◆ WORK TO BE COMPLETED
From the records below, transcribe exactly the lines that begin at the line with "ДОСТАВКА (160, 139)" and end at the line with "[Add SKU:755975 to wishlist] (319, 867)", both included.

(Dataset excerpts)
- - - - - - -

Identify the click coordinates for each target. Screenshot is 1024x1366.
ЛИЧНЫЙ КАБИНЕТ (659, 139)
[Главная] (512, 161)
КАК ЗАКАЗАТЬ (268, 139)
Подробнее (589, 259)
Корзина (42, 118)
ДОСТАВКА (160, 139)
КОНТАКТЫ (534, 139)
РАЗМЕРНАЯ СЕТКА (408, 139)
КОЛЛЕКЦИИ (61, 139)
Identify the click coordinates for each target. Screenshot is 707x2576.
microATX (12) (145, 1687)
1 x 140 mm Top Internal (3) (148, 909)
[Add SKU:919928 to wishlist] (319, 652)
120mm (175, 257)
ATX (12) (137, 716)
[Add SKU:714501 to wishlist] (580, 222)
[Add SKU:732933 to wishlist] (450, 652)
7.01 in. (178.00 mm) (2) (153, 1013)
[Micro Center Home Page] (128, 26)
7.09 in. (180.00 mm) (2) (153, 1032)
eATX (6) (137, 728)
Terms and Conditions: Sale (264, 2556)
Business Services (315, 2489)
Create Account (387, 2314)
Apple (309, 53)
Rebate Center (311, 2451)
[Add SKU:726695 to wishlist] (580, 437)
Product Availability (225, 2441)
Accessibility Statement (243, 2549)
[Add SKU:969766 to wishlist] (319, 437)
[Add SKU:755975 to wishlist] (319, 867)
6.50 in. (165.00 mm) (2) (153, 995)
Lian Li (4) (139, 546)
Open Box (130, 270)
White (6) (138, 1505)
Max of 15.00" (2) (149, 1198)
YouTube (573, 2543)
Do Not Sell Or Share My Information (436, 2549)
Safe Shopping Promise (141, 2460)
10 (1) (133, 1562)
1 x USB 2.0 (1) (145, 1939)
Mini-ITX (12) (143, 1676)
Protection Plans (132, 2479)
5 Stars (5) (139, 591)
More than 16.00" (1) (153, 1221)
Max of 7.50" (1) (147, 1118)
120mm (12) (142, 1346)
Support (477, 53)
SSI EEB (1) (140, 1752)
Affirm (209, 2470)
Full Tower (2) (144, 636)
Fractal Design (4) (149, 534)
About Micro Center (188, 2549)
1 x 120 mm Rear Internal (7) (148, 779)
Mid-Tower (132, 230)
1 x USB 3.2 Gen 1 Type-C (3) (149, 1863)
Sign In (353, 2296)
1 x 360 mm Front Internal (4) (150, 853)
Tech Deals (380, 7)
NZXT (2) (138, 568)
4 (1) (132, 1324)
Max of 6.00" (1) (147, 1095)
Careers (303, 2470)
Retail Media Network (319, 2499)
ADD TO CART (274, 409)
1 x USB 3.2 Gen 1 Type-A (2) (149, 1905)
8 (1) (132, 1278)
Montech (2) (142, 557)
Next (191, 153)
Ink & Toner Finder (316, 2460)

- - - - - - -

◆ EXERCISE ANSWER
ДОСТАВКА (160, 139)
КОНТАКТЫ (534, 139)
РАЗМЕРНАЯ СЕТКА (408, 139)
КОЛЛЕКЦИИ (61, 139)
Identify the click coordinates for each target. Screenshot is 707x2576.
microATX (12) (145, 1687)
1 x 140 mm Top Internal (3) (148, 909)
[Add SKU:919928 to wishlist] (319, 652)
120mm (175, 257)
ATX (12) (137, 716)
[Add SKU:714501 to wishlist] (580, 222)
[Add SKU:732933 to wishlist] (450, 652)
7.01 in. (178.00 mm) (2) (153, 1013)
[Micro Center Home Page] (128, 26)
7.09 in. (180.00 mm) (2) (153, 1032)
eATX (6) (137, 728)
Terms and Conditions: Sale (264, 2556)
Business Services (315, 2489)
Create Account (387, 2314)
Apple (309, 53)
Rebate Center (311, 2451)
[Add SKU:726695 to wishlist] (580, 437)
Product Availability (225, 2441)
Accessibility Statement (243, 2549)
[Add SKU:969766 to wishlist] (319, 437)
[Add SKU:755975 to wishlist] (319, 867)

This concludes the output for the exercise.